Ab 2023 Geschichte: Vodafone stellt MMS-Dienst ein
Mit der MMS verabschiedet sich ein weiterer Klassiker in den Ruhestand. Vodafone teilte bereits jetzt mit, dass der Dienst zum kommenden Jahr eingestellt wird.

Der Mobilfunkanbieter Vodafone stellt den Versand von Multimedia-Messaging-Service (kurz: MMS) zum 17. Januar 2023 ein. Die Mitteilung des Unternehmens erfolgte allerdings bereits jetzt.
Die MMS wurde im April 2002 in Deutschland eingeführt. Zur damaligen Zeit war die MMS der einzige Kanal, über den sich Bilder oder Töne über das Handy verschicken ließen. Zeitgleich mit der Einführung der MMS wurde auch die Beschränkung einer SMS auf 160 Zeichen aufgehoben. Ein Jahr später konnten Handynutzer in Deutschland sogar kurze Video-Clips per MMS verschicken.
Um MMS verschicken zu können, war ein MMS-fähiges Handy unverzichtbar.
MMS gilt schon lange als überholt
Als Grund für die Einstellung des Dienstes gibt Vodafone an, dass die MMS im Alltag der Nutzer keine Rolle mehr spielt. Mit dem Erscheinen der ersten Messenger wie WhatsApp, Signal oder iMessage ging die Anzahl der versandten MMS schlagartig zurück. Im Dezember 2012 wurde mit 13 Millionen verschickten MMS eine nie erreichte Bestmarke erreicht. Traditionell wurden im letzten Monat des Jahres vor allem zu Weihnachten und Silvester viele Grüße im Bildformat verschickt.
Auch wenn für die MMS am 17. Januar 2023 Schluss sein wird, der Short Message Service (SMS) wird davon nicht betroffen sein.
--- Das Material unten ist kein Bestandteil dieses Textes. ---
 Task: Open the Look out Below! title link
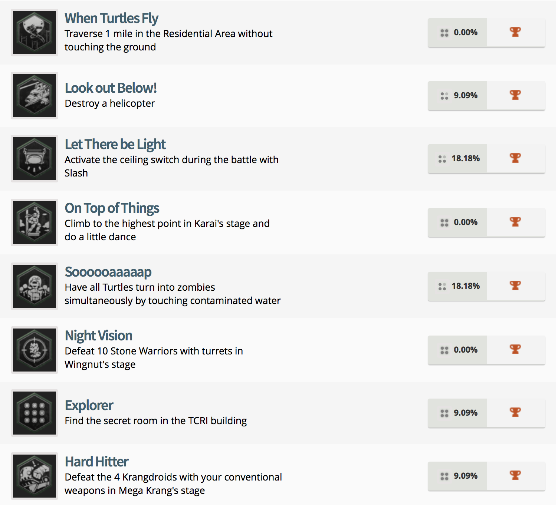pyautogui.click(x=111, y=88)
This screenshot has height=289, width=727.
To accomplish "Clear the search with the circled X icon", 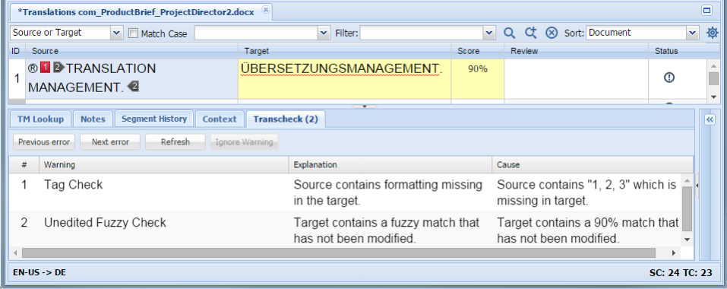I will click(551, 33).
Im Vodafone-Netz lassen sich auch über den Stichtag hinaus weiterhin Kurznachrichten verschicken. Angesichts der (noch) bestehenden Bedeutung von SMS dürfte das auch nicht weiter verwundern. Zum Vergleich: Während im Dezember 2012 13 Millionen MMS verschickt wurden, registrierte Vodafone im gleichen Zeitraum rund 1,5 Milliarden verschickte SMS.
Im Dezember 2022 feiert der Dienst übrigens sein 30jähriges Bestehen.